Aspect	r-selected	K-selected	Stress-tolerator (S, Grime)
Habitat	Disturbed, unstable, ephemeral	Stable, saturated, competitive	Low-resource, stable, harsh
Growth equation regime	Far below K, exponential	Near K, density-dependent	Severely resource-limited
Fecundity	High (millions of cod eggs)	Low (1 blue whale calf / 2-3 yr)	Low to moderate
Generation time	Short (mouse: ~3 mo; bacteria: ~30 min)	Long (elephant: ~22 mo gestation)	Variable but life span very long
Body size	Small typically	Large typically	Often small but very long-lived
Parental care	None to minimal	Intense, prolonged	Minimal, but offspring resilient
Mortality	High at all ages	Low except old age	Constant low growth, low mortality
Examples	Mice, dandelions, cod, bacteria, weeds	Elephants, blue whales, redwoods, humans, albatrosses	Alpine cushion plants, desert succulents, lichens, deep-sea corals
Successional role	Pioneer	Late-successional	Persistent in extreme habitats
Originator	MacArthur & Pianka 1966	MacArthur & Pianka 1966	J.P. Grime 1977 (plant-specific)

Famous case studies

• MacArthur & Pianka 1966 / Pianka 1970. The original framework appeared in MacArthur and Pianka's "On Optimal Use of a Patchy Environment" (American Naturalist 100:603-609) and was elaborated in Pianka's 1970 paper "On r- and K-selection" (American Naturalist 104:592-597). The syndromic correlations Pianka listed — fecundity, body size, longevity, age at maturity, parental care, mortality pattern — became the standard textbook treatment.
• Atlantic cod collapse 1992. Newfoundland's cod stocks collapsed from a ~99% biomass decline by 1992, triggering a moratorium that has not produced full recovery 30+ years later. Cod are extreme r-strategists in fecundity (millions of eggs) but have a long maturation time (5-7 years) and once the population dropped below thresholds, predator-prey rearrangement (capelin and other forage fish) shifted carrying capacity. The case revealed limits of pure r-K thinking — recovery depends on ecosystem state, not just intrinsic life-history.
• North Atlantic right whale recovery (or non-recovery). Whaling reduced this K-strategist from ~25,000 to fewer than 100 by the early 1900s. The 1937 hunting moratorium and stronger 1986 IWC ban have produced very slow recovery — only ~340 individuals as of 2024, with recent decline due to ship strikes and fishing-gear entanglement. Slow-r whales cannot absorb additional anthropogenic mortality.

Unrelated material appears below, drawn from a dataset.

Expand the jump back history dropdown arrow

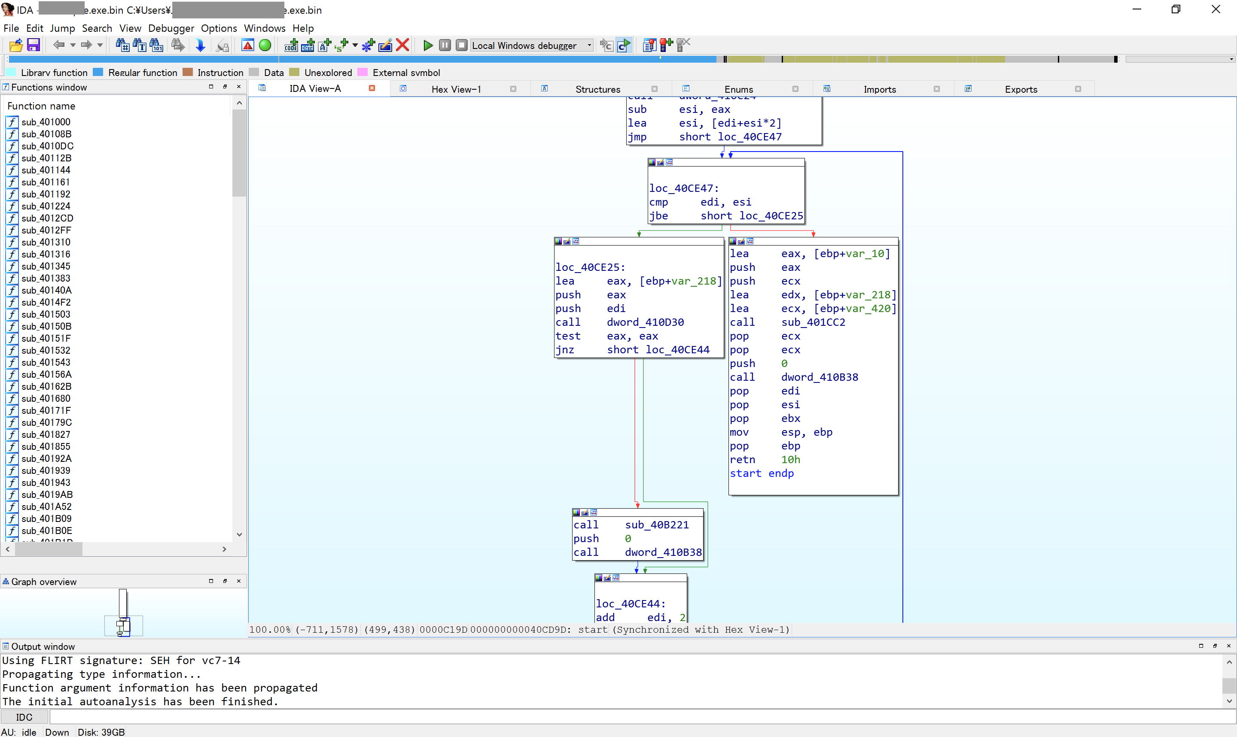73,46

• Cane toad invasion of Australia (1935). 102 cane toads (Rhinella marina) released in Queensland in 1935 spread to ~2 million km² by 2024, with leading-edge populations producing larger, faster-dispersing toads — directional selection on r-strategy traits. The invasion is the textbook example of how r-selected traits accelerate invasion-front dynamics.

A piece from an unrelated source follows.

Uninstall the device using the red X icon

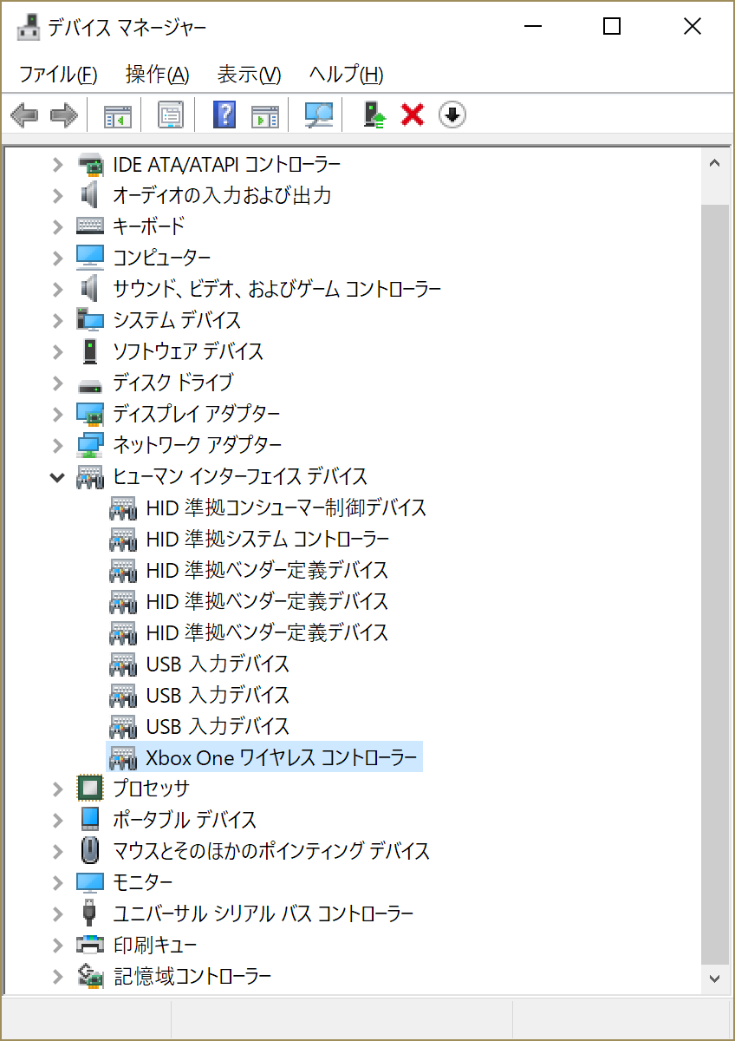click(410, 114)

• Coast redwood (Sequoia sempervirens) demography. Redwoods reach reproductive maturity at ~50-100 years and live 1500-2000 years. They produce thousands of small seeds annually but with extremely low individual seedling success — a "K-strategy with r-fecundity" hybrid that violates simple r/K predictions. Modern functional ecology places redwoods in a high-stress-tolerance, high-competitive plant category in CSR space.